Shah Rukh Khan fez 40 anos em novembro último. Em toda a Índia, era impossível passar ao largo dessa efeméride. O rosto travesso do maior galã de Bollywood é uma evidência incontornável desde que se desembarca em qualquer cidade indiana. Lá está ele nos outdoors, sorrindo à frente de um carro de último tipo, mastigando biscoitos com cara de “gostei” ou, em tom mais sério, posando com uma mensagem de ajuda humanitária. Mais que um ator, SRK (os indianos adoram chamar os famosos pelas iniciais) é um deus vivo, onipresente em todo o país. Ícone de uma Índia jovem, moderna e globalizada, não falta muito para que seja visto como a décima e esperada encarnação de Vishnu, o deus protetor dos hinduístas.

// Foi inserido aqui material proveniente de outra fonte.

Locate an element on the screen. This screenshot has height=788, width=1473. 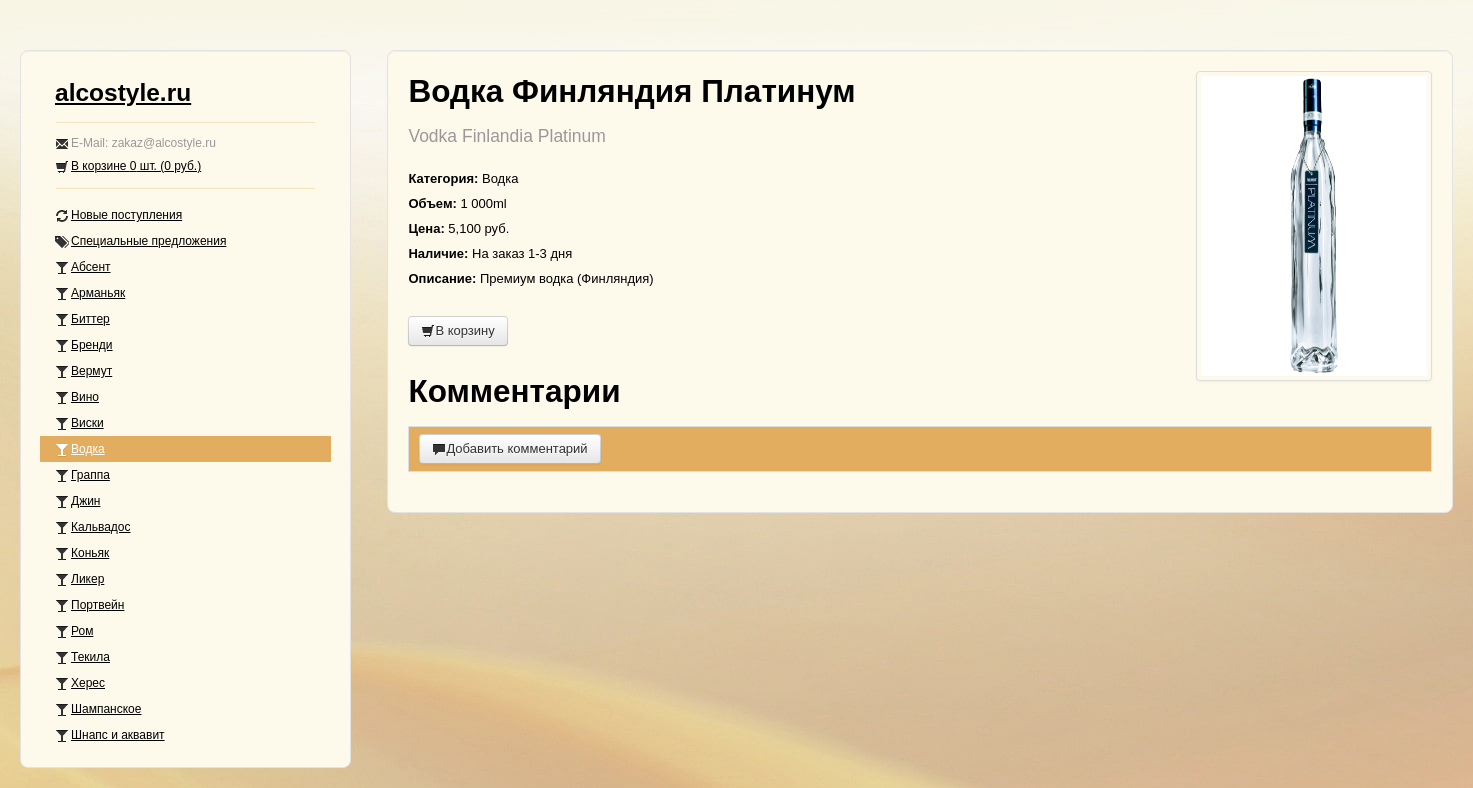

Uma viagem de férias é suficiente para confirmar que o cinema ocupa o lugar de uma realidade paralela na Índia. Não o cinema social ou tematicamente sofisticado que se faz na região de Bengala (Calcutá, terra de Satyajit Ray), que esse destina-se a uma parcela pequena de urbanitas ou aos festivais internacionais. O que faz a mítica do cinema indiano são os filmes ultrapopulares e de baixo custo que se fazem no centro e no sul do país, em idiomas como o marathi e o tamil, e que raramente ultrapassam as fronteiras regionais, que dirá nacionais. Mais ainda, é o cinema falado em hindi e produzido em Mumbai (ex-Bombaim), que se consagrou mundialmente com o selo Bollywood.
Assim como o inglês, que funciona como esperanto num subcontinente fragmentado em várias línguas e culturas diferentes, Bollywood é um dos maiores fatores de unificação da Índia. O segredo desse sucesso é bem conhecido: diversão, diversão e... mais diversão. Um outdoor brincava com isso em Bombaim, em novembro: “Os filmes de Bollywood terão um plot. Ficou surpreso?” O fato é que as tênues storylines da maioria desses filmes servem apenas como canal para veicular o charme e a beleza dos astros e estrelas, bem como abrir espaço para os famosos números musicais. “Depois de olharmos para uma árvore, nossa memória não vai reter a copa, mas somente os frutos. As canções são os frutos dos nossos filmes”, comparou recentemente Yash Chopra, produtor de alguns dos maiores blockbusters bollywoodianos recentes.
Esse modelo gera peculiaridades. Numa praia de Goa, pude assistir à filmagem de uma cena musical, onde cada frase da canção era exaustivamente ensaiada, com vistas à edição picotada que viria depois. O coreógrafo e os ensaiadores (um para o galã, uma para a mocinha) é que davam as cartas, enquanto o diretor recolhia-se a sua momentânea insignificância. Aos atores, por sua vez, não se pede tanto que representem bem, mas que cuidem do corpo nas academias, exercitem um invejável talento físico para as danças, meneios de corpo e brigas acrobáticas que os papéis exigem, e ainda se disponham a ter o rosto coberto por quilos de pancake a cada take.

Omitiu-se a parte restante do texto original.